Sentencing Act 1997 (Tas), s 17(2)(b).
Aust Dig Criminal Law [3379]

REPRESENTATION:

Counsel:
           Applicant:  A Mihal
           Respondent:  S Nicholson
Solicitors:
           Applicant:  Walsh Day James Mihal
           Respondent:  Director of Public Prosecutions

Judgment Number:  [2017] TASSC 10
Number of paragraphs:  14

Serial No 10/2017

File No 3081/2016

JAI NOEL LAVELL v PETER RAYMOND McKENNA,
ANDREW FREEMAN, SHANE ALAN BIDDLE, TENAKA DUNHAM,
CHRISTOPHER ROBIN MINEHAN, MATTHEW SHAUN ROLLS,
MELANIE ROSE LONG and MICHELLE ELMER

REASONS FOR JUDGMENT  BLOW CJ

(Edited version of reasons for judgment delivered orally)  17 February 2017

  1. This is a motion for the review of some sentencing orders made by a magistrate, Mr D Fairley, in relation to a series of driving charges.  Before the learned magistrate, the applicant pleaded guilty to charges relating to eight occasions on which he committed driving offences within a period of about 14 weeks, commencing on 3 December 2015 and ending on 8 March 2016.  He did not hold a driver's licence. 

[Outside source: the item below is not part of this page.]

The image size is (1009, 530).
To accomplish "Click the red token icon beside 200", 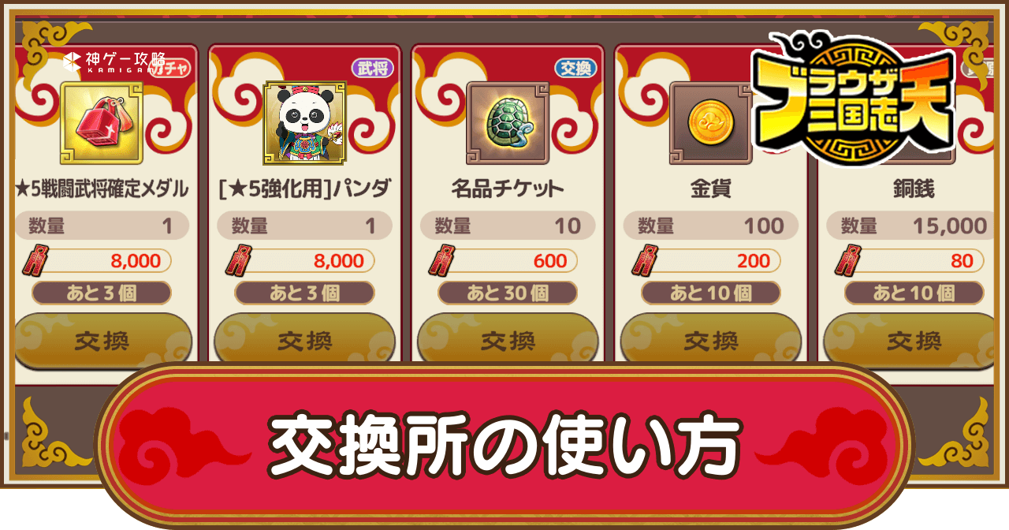I will point(643,261).
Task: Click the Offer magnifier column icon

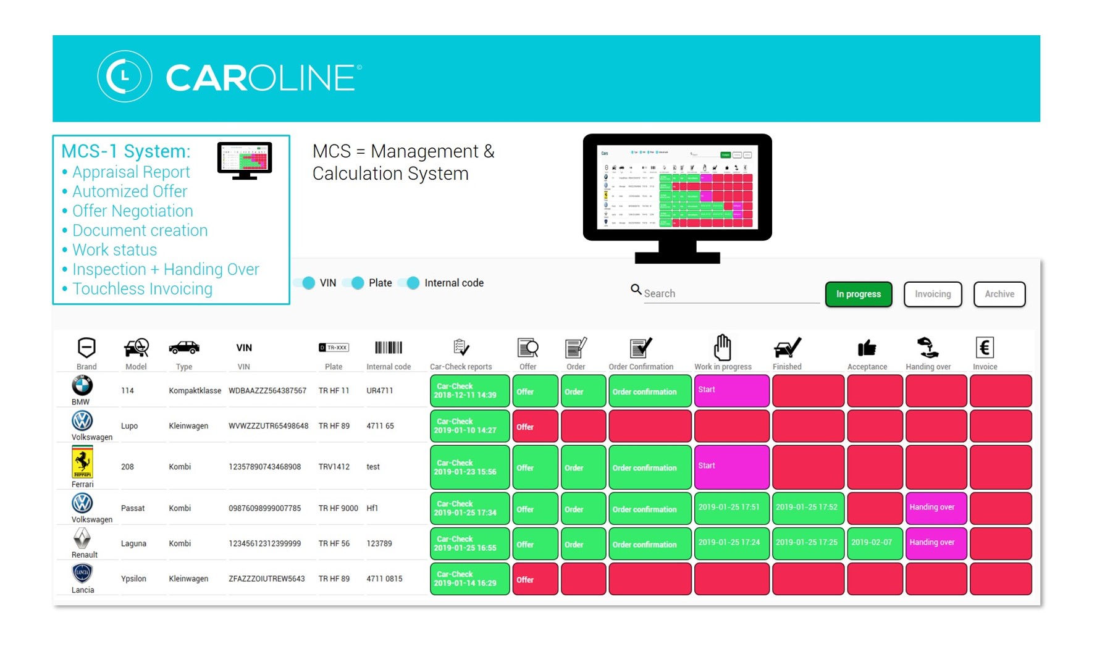Action: point(527,348)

  2. In relation to each of the eight occasions, he pleaded guilty to driving while unlicensed.  In relation to some of those eight occasions, he pleaded guilty to other offences.  In relation to the first one, he pleaded guilty to speeding.  He had been travelling at 108km/h where the limit was 90km/h.  On that charge, the learned magistrate fined him $300.  In relation to the second act of driving, he pleaded guilty to driving with an illicit drug in his body. He pleaded guilty to a similar charge in relation to the third act of driving.  In relation to the fourth, he pleaded guilty to refusing an oral fluid test.  In relation to the sixth, he pleaded guilty to refusing an oral fluid test and refusing a blood test.  In relation to all those matters, other than the speeding matter, the learned magistrate sentenced the applicant to nine months' imprisonment.  He also activated two suspended sentences, one of three months, and one of two months.  The learned magistrate ordered that the three sentences be served cumulatively with one another, and he made an order permitting parole.  According to the transcript, the learned magistrate ordered that the applicant would be eligible for parole "after the expiration of nine months of this sentence".  Perhaps he said "sentences".  The transcript says "sentence".

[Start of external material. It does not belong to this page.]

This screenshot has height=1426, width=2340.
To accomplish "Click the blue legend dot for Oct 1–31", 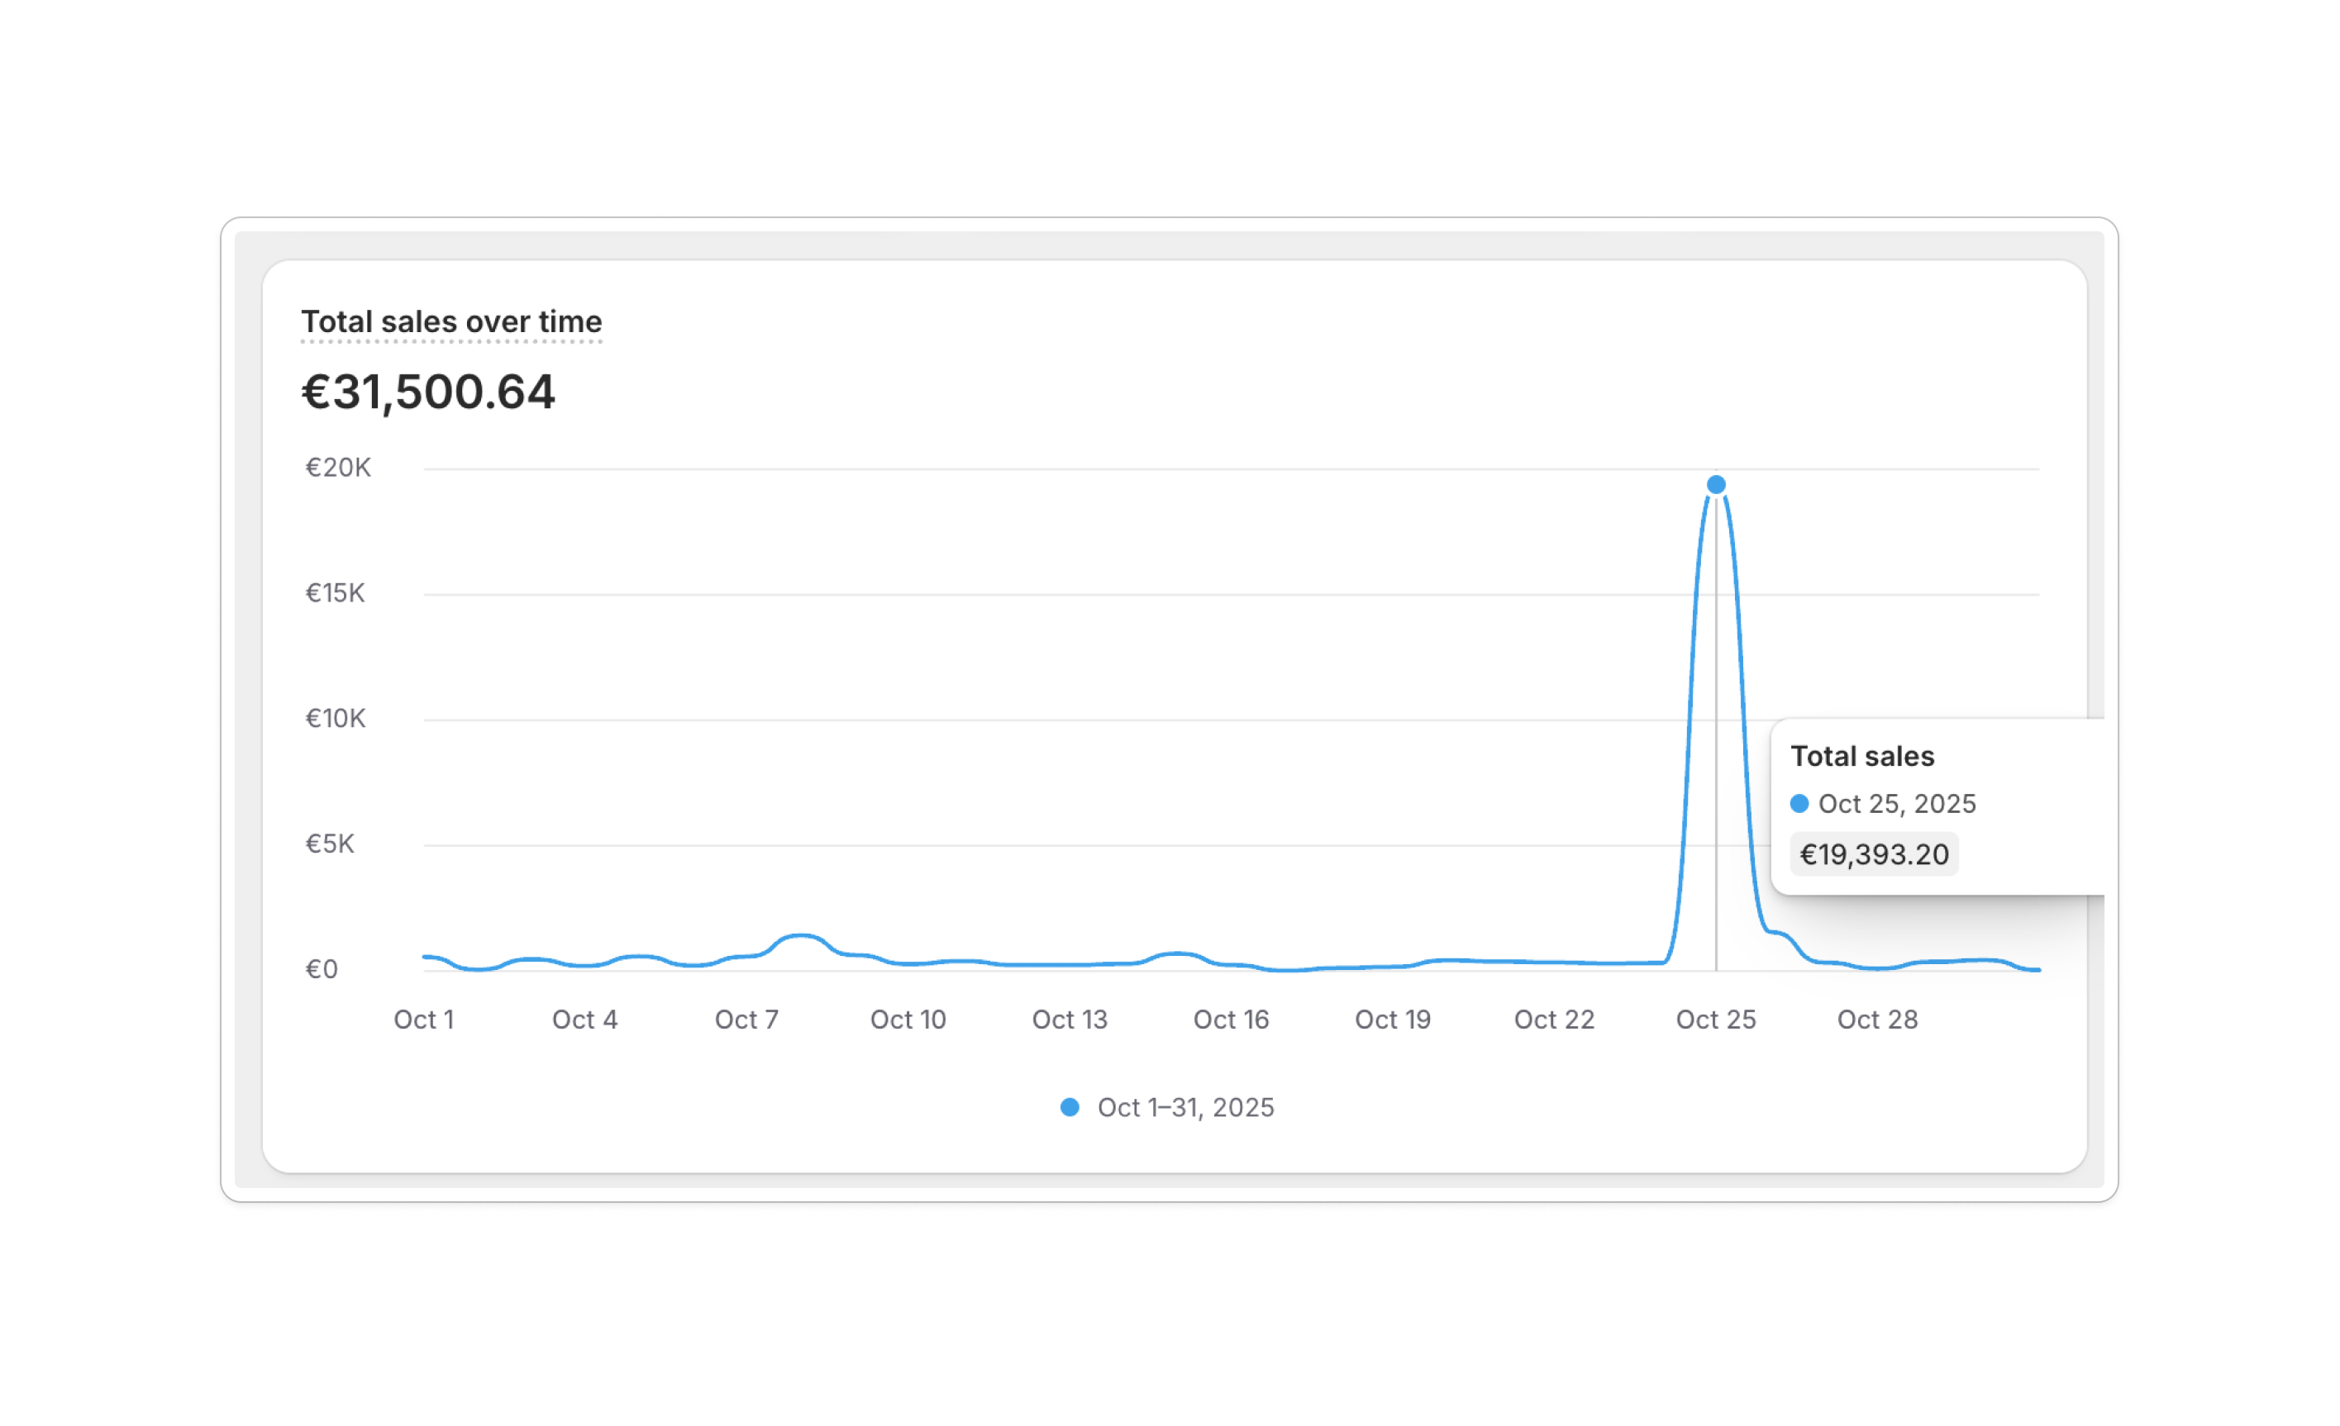I will pos(1069,1107).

  3. My view is that when a magistrate activates one or more sentence of imprisonment and imposes a cumulative sentence of imprisonment, then the magistrate has the power to make a single order permitting parole in relation to the totality of the sentences. Section 17(2)(b) of the Sentencing Act 1997, which provides for orders permitting parole, uses the singular. It refers to a court that imposes "a sentence of imprisonment", and refers to "that sentence". But s 24(d) of the Acts Interpretation Act 1931, provides that "words in the singular shall include the plural". That is a general rule. There is no reason why it should be departed from in relation to s 17(2) of the Sentencing Act. Taking a literal interpretation, contrary to the Acts Interpretation Act provision, would be inconvenient for sentencing courts, and would involve interpreting the legislation in a way unfavourable to the subject.

  4. Section 27(6)(a) of the Sentencing Act makes it clear that that the parole provisions of s 17 apply to any activated suspended sentence.  Obviously, what the learned magistrate did was to activate the three-month sentence and the two-month sentence, and add another nine-month sentence, so that the head sentences totalled 14 months.  But he then made an order permitting parole after the applicant had served nine months of the sentences.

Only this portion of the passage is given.